Clinical characteristics of patients undergoing temporal lobe surgery with limbic encephalitis.

Antibody	Gender	Tumor	Age at epilepsy onset	Age at surgery	Side/surgery	MRT diagn. HS	Psychiatric features	LE diag.	Immunotherapy	Histology (HS)	Histology (inflammation)	Histology (neurodeg)	Outcome at longest FU
GAD65	Female	No	24,4	26,5	Left (sAHE)	No	Depressed mood postop, emotional instability	Preop	Steroids, IA, liquor drainage, cyclophosphamide, mycophenolate mofetil	No	Yes	No	II (110 months)
GAD65	Male	No	25	35,1	Left (sAHE)	No	Aggression	Postop	Azathioprine	No definite	Yes	No	II (121 months)
GAD65	Female	No	23	23,7	Right (sAHE)	Yes	Depressed mood	Postop	Steroids, IVIG, azathioprine, IA	Yes	Yes	No	III (83 months)
GAD65	Female	No	30,6	53,6	Left (sAHE)	Yes	PNES, aggression, depressed mood	Preop	Steroids	Yes	Yes	Yes	III (11 months)
Ma1/Ma2	Female	Yes	15	20,1	Left (ant temp lobectomy)*	Yes	Depression, anxiety	Preop	Steroids, mycophenolate mofetil	Yes	Yes	No	IA (48 months)**
Seroneg***	Male	No	8	33,1	Left (sAHE)	Yes****	Irritability and suicide ideation under steroids	Postop	Steroids (27 months after surgery)	Yes	No	No	IA (36 months)

Two surgeries.

Outcome after the second surgery (roughly 7 months after first surgery).

VGKC (no LGI1, no CASPR2) and low titer NMDAR IgM antibodies (unspecific finding).

On both sides. FU, follow-up; IA, immunadsorption; IVIG, intravenous immunglobuline; LE, limbic encephalitis; HS, hippocampal sclerosis; PNES, psychogenic, non-epileptic seizures; sAHE, selective amygdalohippocampectomy. Patients with antibodies in italic script presented a contralateral inflammation more than 1 year after surgery.

Table 2

Clinical characteristics of patients undergoing temporal lobe surgery without limbic encephalitis and without an early inciting event (control group).

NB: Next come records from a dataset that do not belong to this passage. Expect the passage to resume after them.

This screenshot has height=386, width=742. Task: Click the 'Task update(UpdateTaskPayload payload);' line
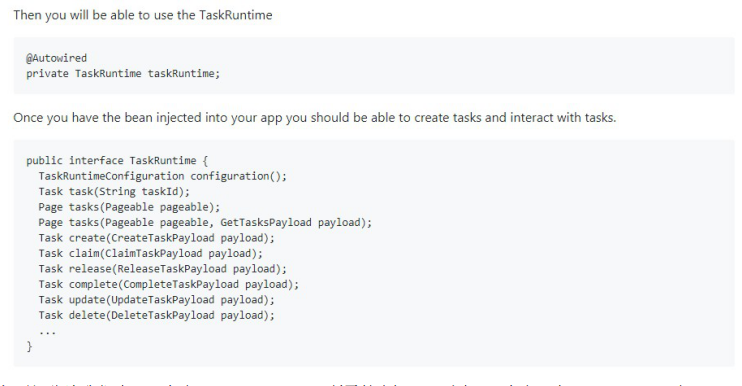click(x=157, y=300)
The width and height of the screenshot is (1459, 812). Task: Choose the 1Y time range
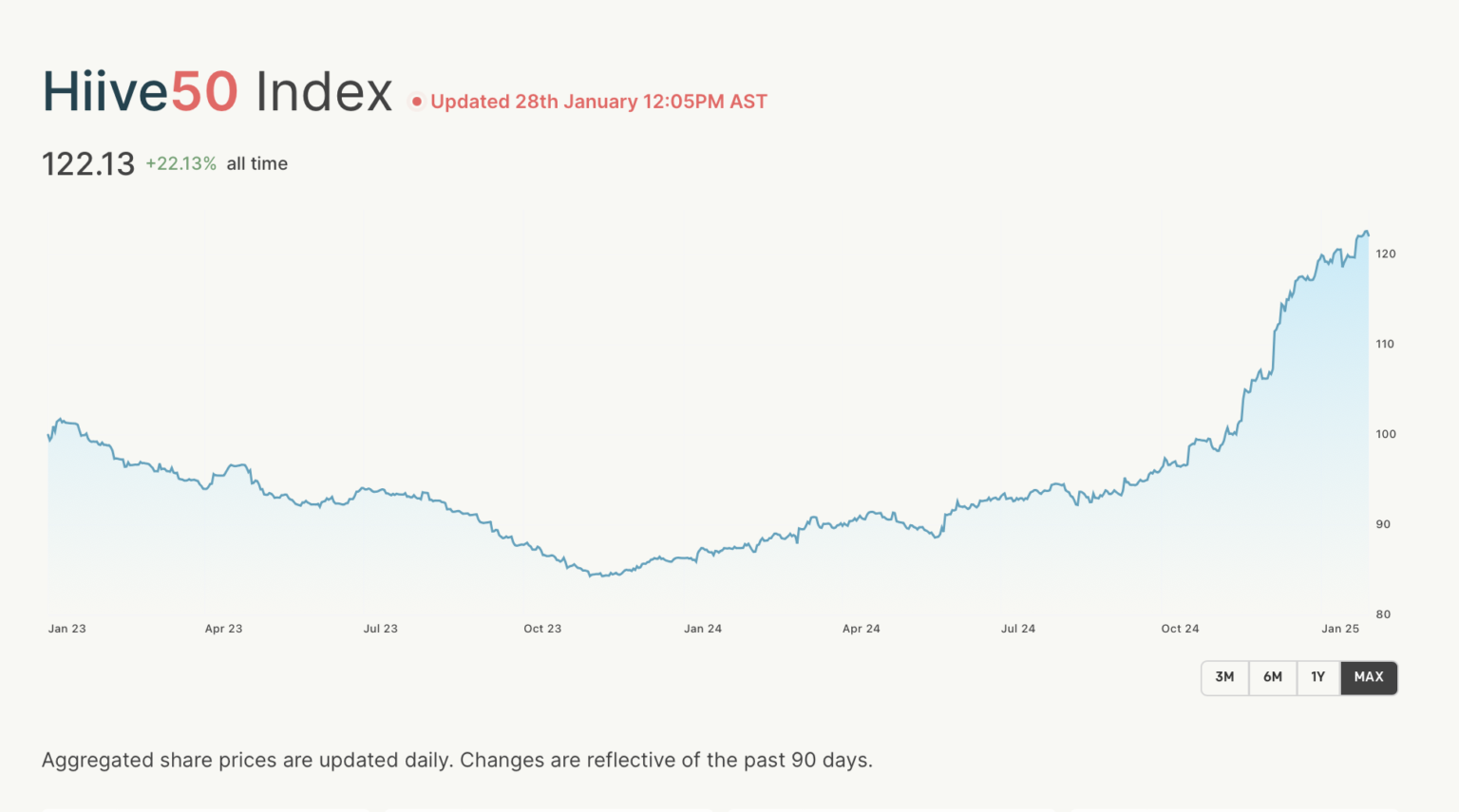click(x=1318, y=677)
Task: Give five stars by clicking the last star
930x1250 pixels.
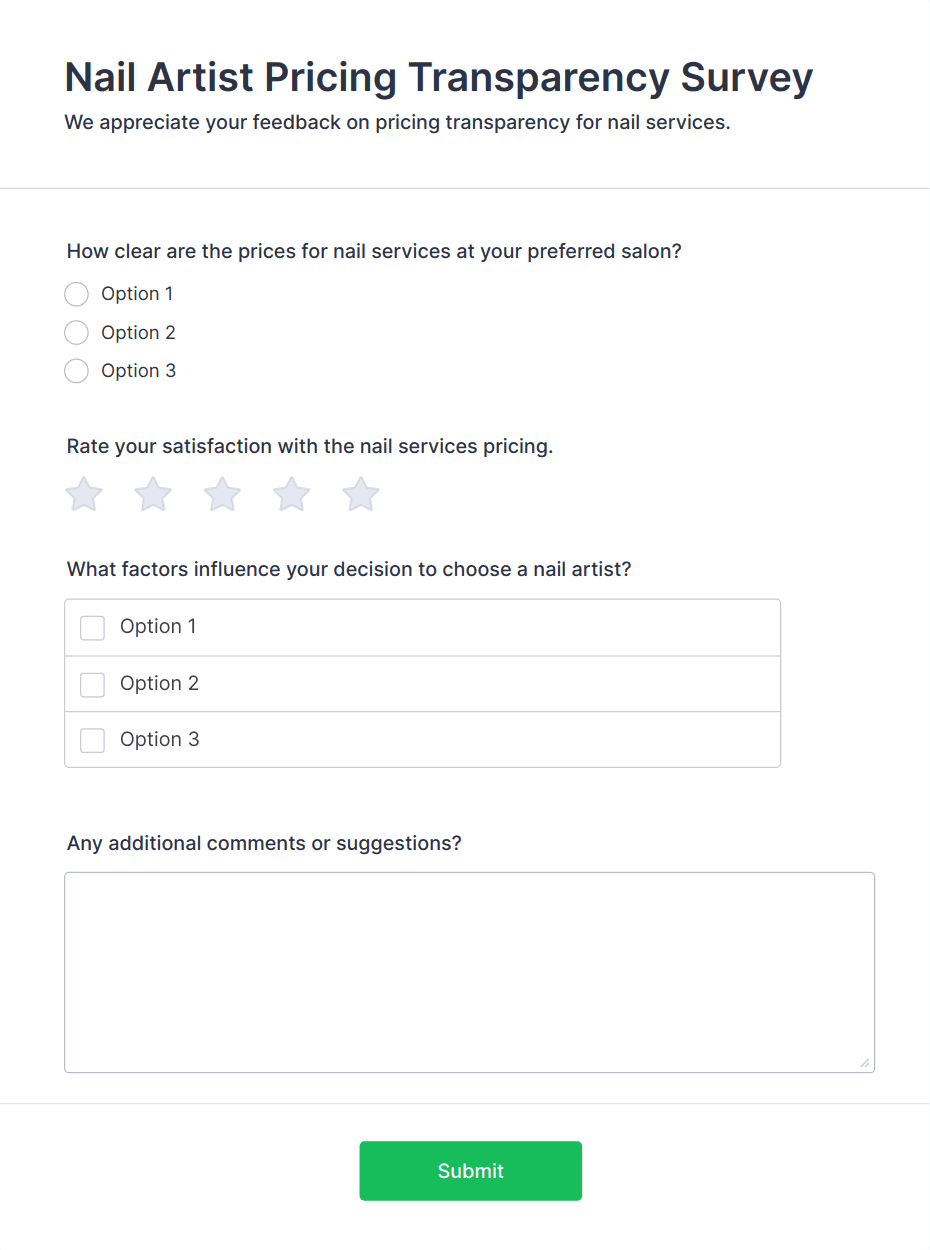Action: [359, 493]
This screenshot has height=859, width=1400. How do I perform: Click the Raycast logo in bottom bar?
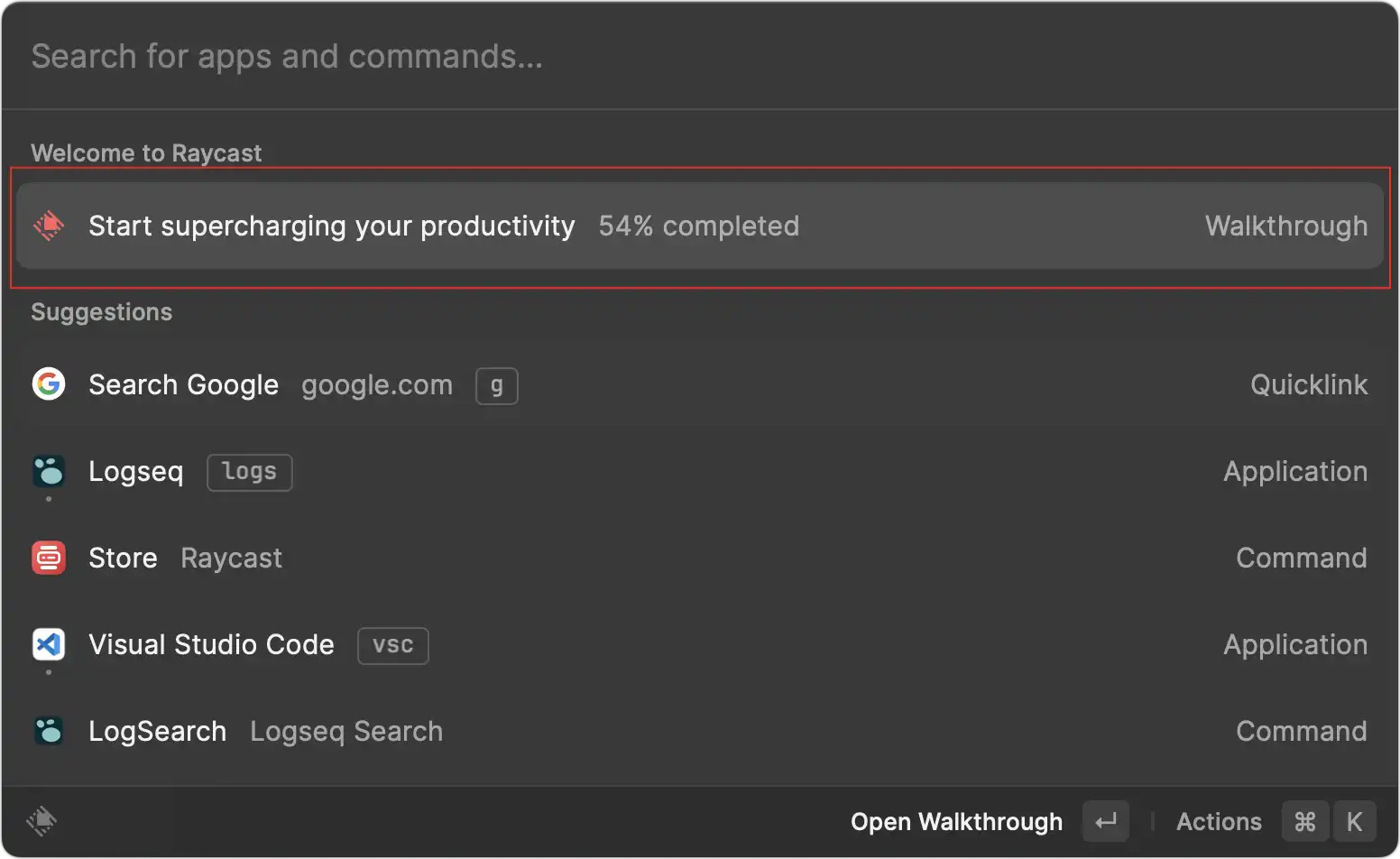41,821
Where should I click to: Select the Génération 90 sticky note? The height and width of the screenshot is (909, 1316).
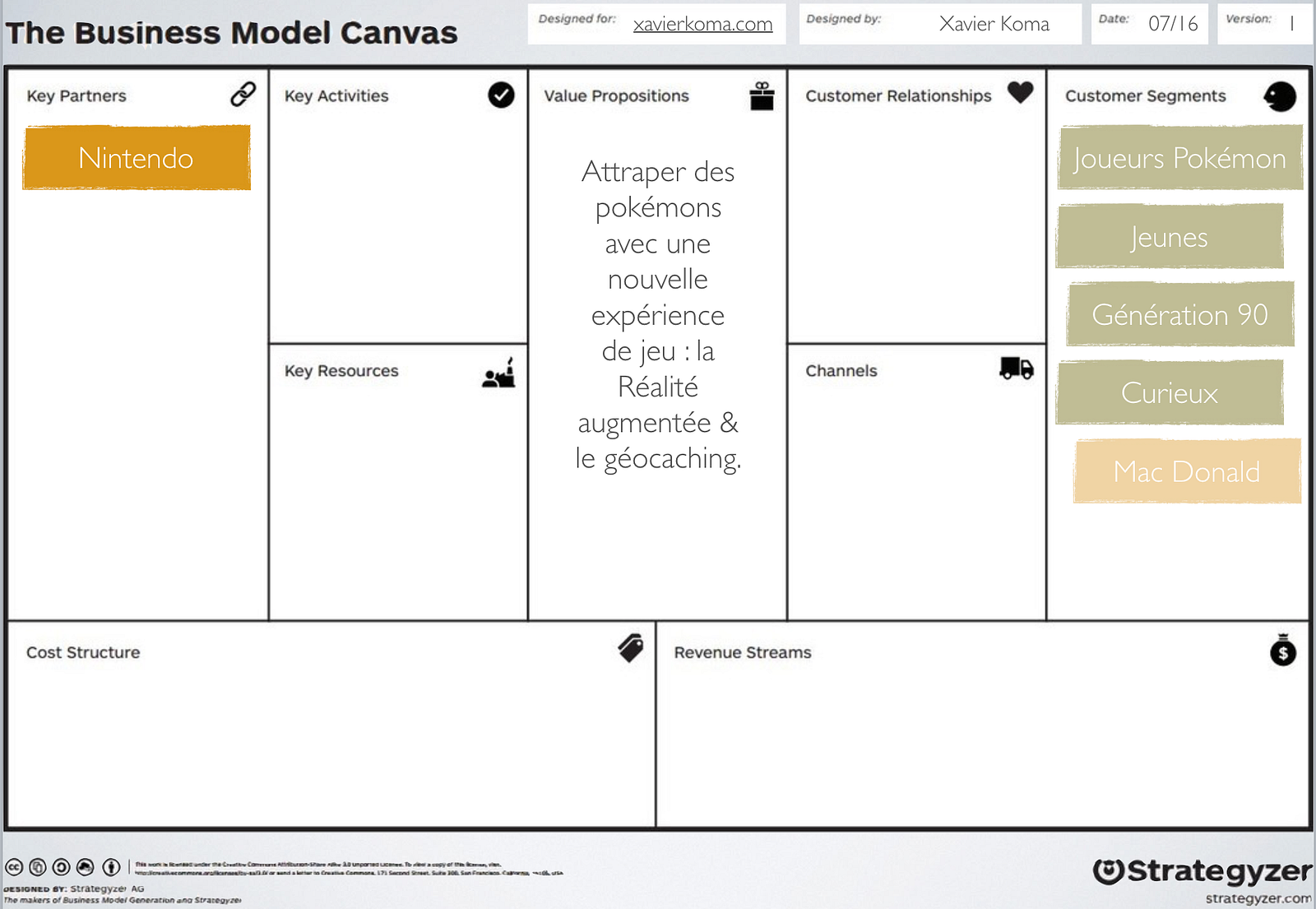click(1179, 314)
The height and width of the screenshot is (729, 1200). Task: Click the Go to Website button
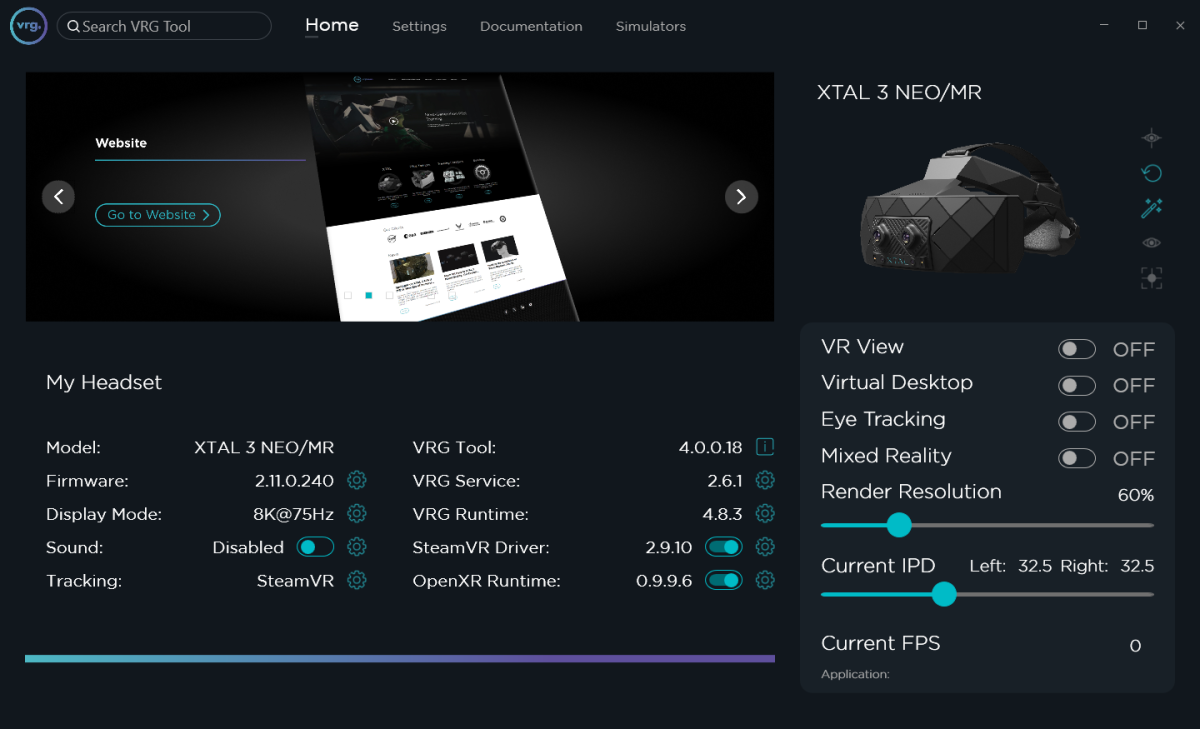click(157, 214)
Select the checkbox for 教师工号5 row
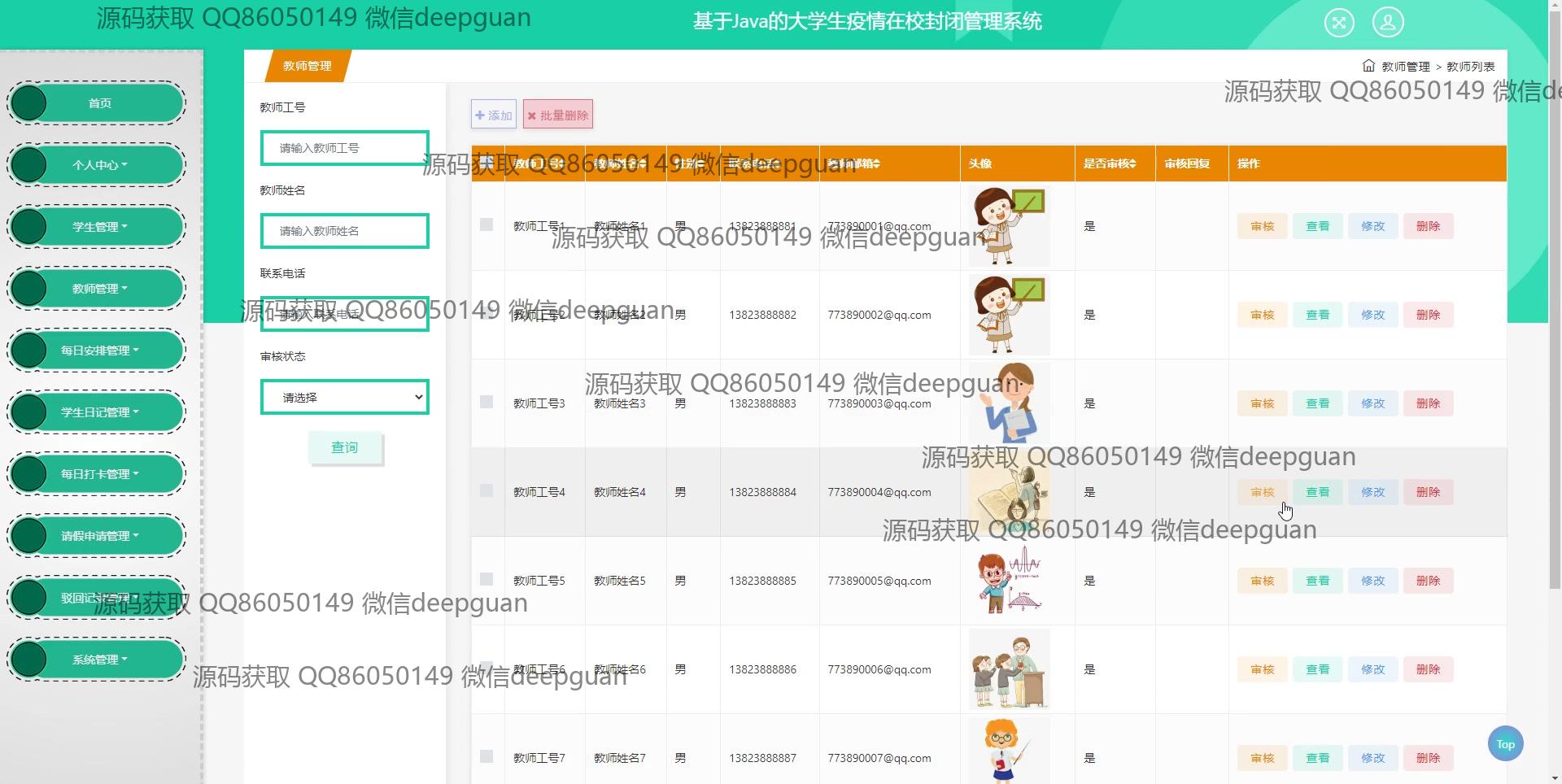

Gender	Age at epilepsy onset	Age at surgery	Side/surgery	MRT diagn. HS	Psychiatric features	Histology (HS)	Histology (inflammation)	Histology (neurodeg)	Outcome at longest FU
Female	5,5	20,5	Left (sAHE)	Yes	Depression, anxiety, impulsivity, postictal psychosis	Yes	No	No	II (24 months)
Female	13	24,1	Left (sAHE)	Yes	Depression	Yes	No	No	II (34 months)
Male	14	26,9	Right (sAHE)	No	Depression (probably related to AED treatment)	Yes	No	No	IA (12 months)
Male	19	33,5	Left (sAHE)	Yes (right) / possibly (left)	Depressed mood, irritability after seizures	No	No	No	III (54 months)
Male	18	34,8	Left (sAHE)	Yes	Anxiety (probably related to AED treatment), postictal aggression	Yes	No	No	IA (14 months)
Male	46	52,9	Left (sAHE)	Yes	Depression	Yes	No	No	IA (49 months)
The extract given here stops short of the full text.